Contudo, assim que foram novamente colocados em águas mais frias, os peixes retomam “a boa forma”, acrescentou.
À medida que a temperatura aumentava, o cérebro deixava de responder a estímulos e ficava completamente inativo. Depois, quando aumentaram um pouco mais a temperatura, algo aconteceu. “Todo o cérebro se iluminou. O mais perto que posso chegar de descrever o que vimos foi uma espécie de convulsão”, esclareceu.
Normalmente, só se vê atividade cerebral sob a forma de pequenas manchas de luz, em partes específicas do cérebro. Nesta investigação, os investigadores observaram ao microscópio como a luz fluorescente se espalhava em poucos segundos e cobria todo o cérebro das pequenas larvas.
“Sabemos que os cérebros dos peixes-zebra têm muito em comum com o cérebro humano – 70% do material genético é o mesmo – e os investigadores especulam se pode haver uma ligação entre o que vimos nestas larvas e o que se vê no cérebro das crianças que têm febre”, indicou a investigadora.

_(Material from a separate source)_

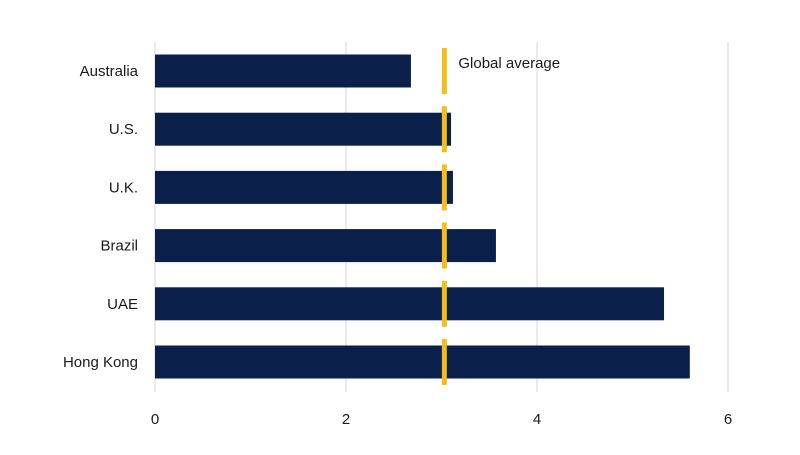 This screenshot has width=800, height=455. What do you see at coordinates (444, 71) in the screenshot?
I see `global-average-marker-australia` at bounding box center [444, 71].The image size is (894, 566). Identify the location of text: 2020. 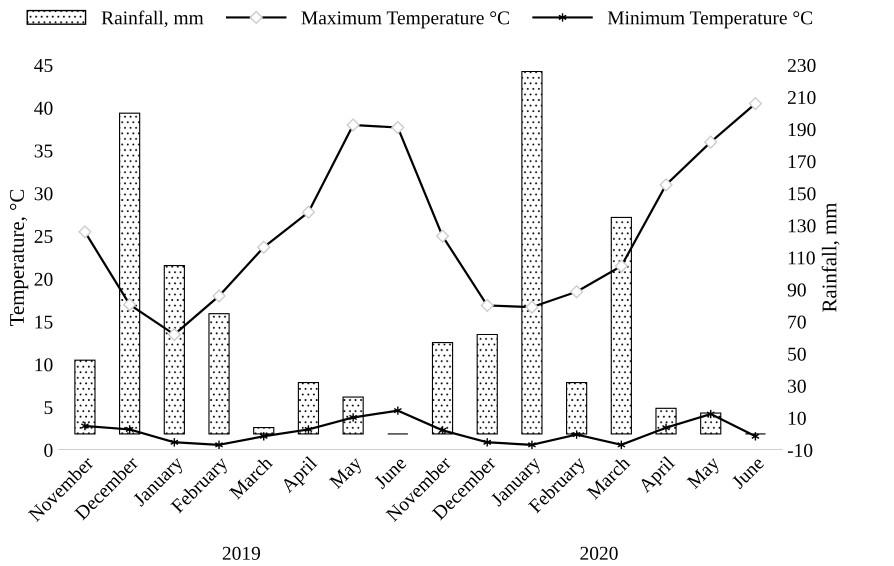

A seguir, os investigadores querem analisar as células gliais. De acordo com a investigadora, “sstas células (…) verificam o nível de oxigénio e regulam o fluxo sanguíneo e, por conseguinte, o fornecimento de oxigénio”.
“Como os níveis de oxigénio afetam a tolerância térmica, uma hipótese é que o cérebro deixe de funcionar porque as células gliais já não são capazes de regular o nível de oxigénio”, concluiu.
Numa fase seguinte do estudo, os investigadores manipularam a quantidade de oxigénio na água, ao mesmo tempo que aumentavam a temperatura.
“Para nossa surpresa, descobrimos que o nível de oxigénio desempenhou um papel no controlo da tolerância térmica. Quando adicionámos oxigénio, as larvas saíram-se melhor com as temperaturas elevadas, tinham uma maior atividade cerebral e também recuperavam mais rapidamente ao serem expostas a limites térmicos superiores, em comparação com os peixes com pouco oxigénio”, explicou.
Os resultados “mostraram que a tolerância térmica é algo que varia entre as espécies. Esta poderia ser uma característica que determina se uma espécie é capaz de se adaptar às alterações climáticas ou sucumbirá ao aumento das temperaturas. Muitos organismos vivem em ambientes pobres em oxigénio, onde as temperaturas podem tornar-se rapidamente mais altas do que o normal. Eles serão especialmente vulneráveis”, notou Andreassen.
A cientista dá como exemplo os organismos que vivem em zonas pouco profundas de água doce, em rios, ou em zonas costeiras.
“Estes são habitats onde podem ocorrer grandes flutuações no nível de oxigénio, muitas vezes ao mesmo tempo que ocorrem flutuações de temperatura. Aí, os peixes cuja tolerância térmica é limitada pelo nível de oxigénio são suscetíveis de se debaterem mais do que os peixes que não são afetados por ele”, disse.
E completou: “os animais que conseguem manter a função nervosa sob baixos níveis de oxigénio podem ser os que toleram melhor temperaturas elevadas”.